I remember hearing once: “It doesn’t matter where you go, it matters who you are becoming.”
Each choice we make shapes who we are becoming. Waiting is passive; waiting is assuming jobs or spouses fall into your lap. That’s not how it works. Now obviously there are times it feels like everything falls into place, but I think you find yourself in certain situations because of choices you have made. I know you’ve heard the comparison between between your daily choices and running a marathon. You don’t wake up one day without training and run a marathon. It is a process. It is the running and working out when you don’t feel like it–especially when you don’t feel like it. I’m not saying anything new, but still, it is something I tend to forget.
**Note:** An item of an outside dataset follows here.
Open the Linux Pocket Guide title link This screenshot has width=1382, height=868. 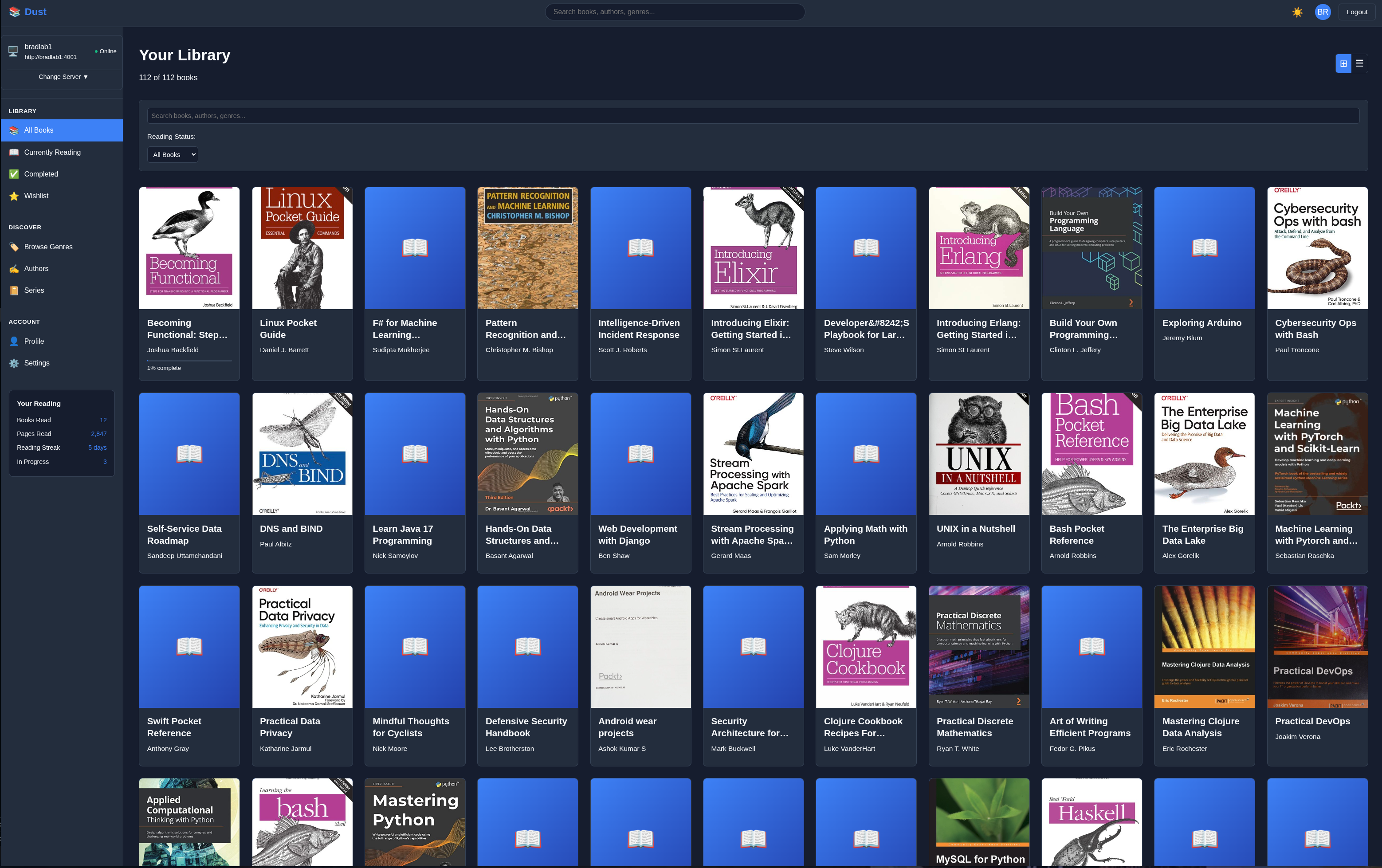[x=287, y=329]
During one of the fall retreats where I was a sponsor, we had morning small group time where we had to answer the question: “Where do you see yourself in ten years?” We had to reflect on what we were doing right now that will impact who we are in ten years.
Anne Lamott writes:
“You have to make mistakes to find out who you aren’t. You take the action, and the insight follows: You don’t think your way into becoming yourself.”
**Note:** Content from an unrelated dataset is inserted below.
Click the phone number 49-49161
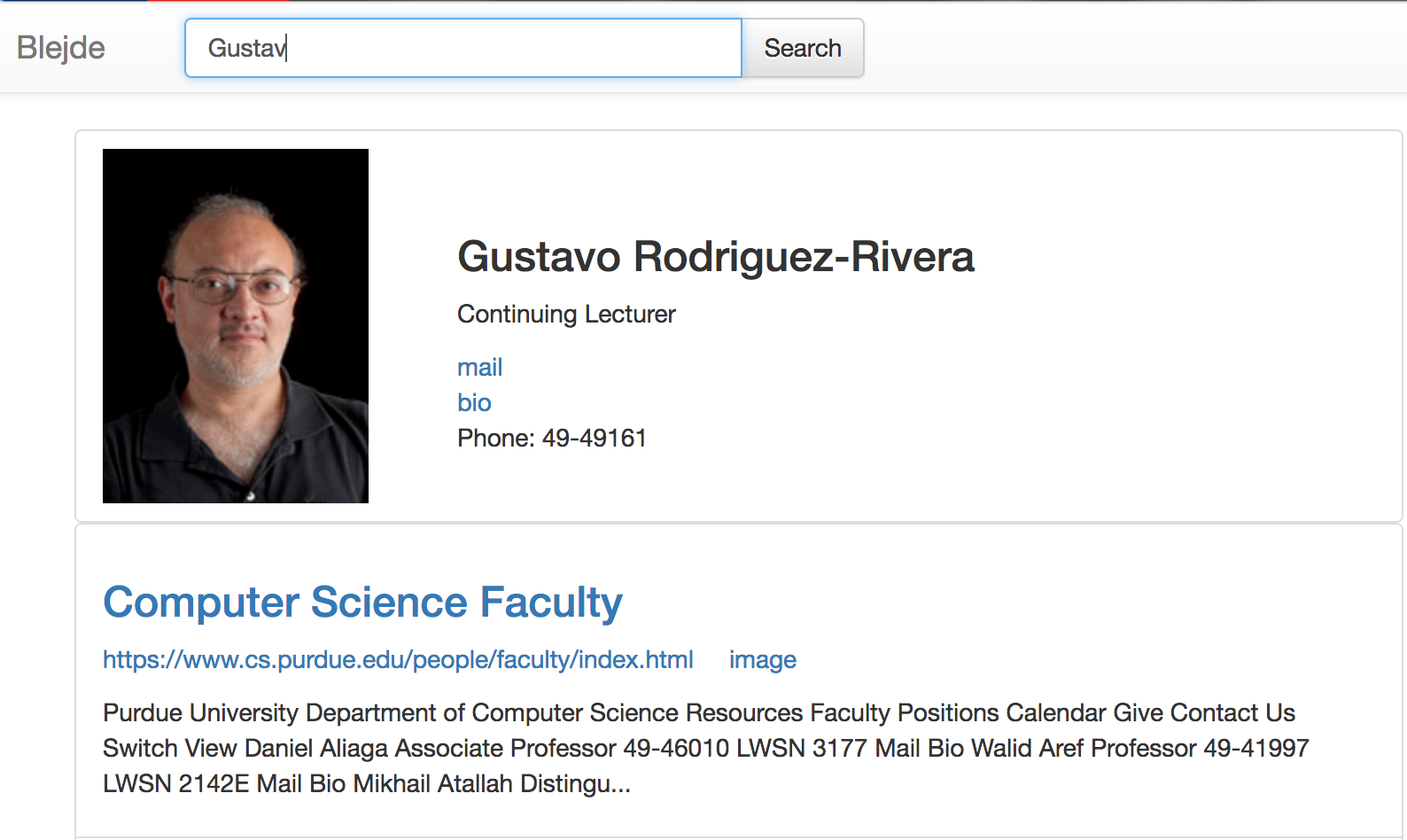 point(594,439)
I want to make choices that make me into the person that trusts God and doesn’t worry about little things I can’t change. I also want to recognize there are things I can change. I can change my attitude–I can choose happiness over feeling depressed. I can choose a salad over french fries. I can choose to run when I want to watch Netflix. I can choose trust over fear.
Meg Jay, author of The Defining Decade: Why Your Twenties Matter–And How to Make the Most of Them Now, writes:
“Forget about having an identity crisis and get some identity capital.”
“Do something that adds value to who you are. Do something that’s an investment in who you might want to be next.”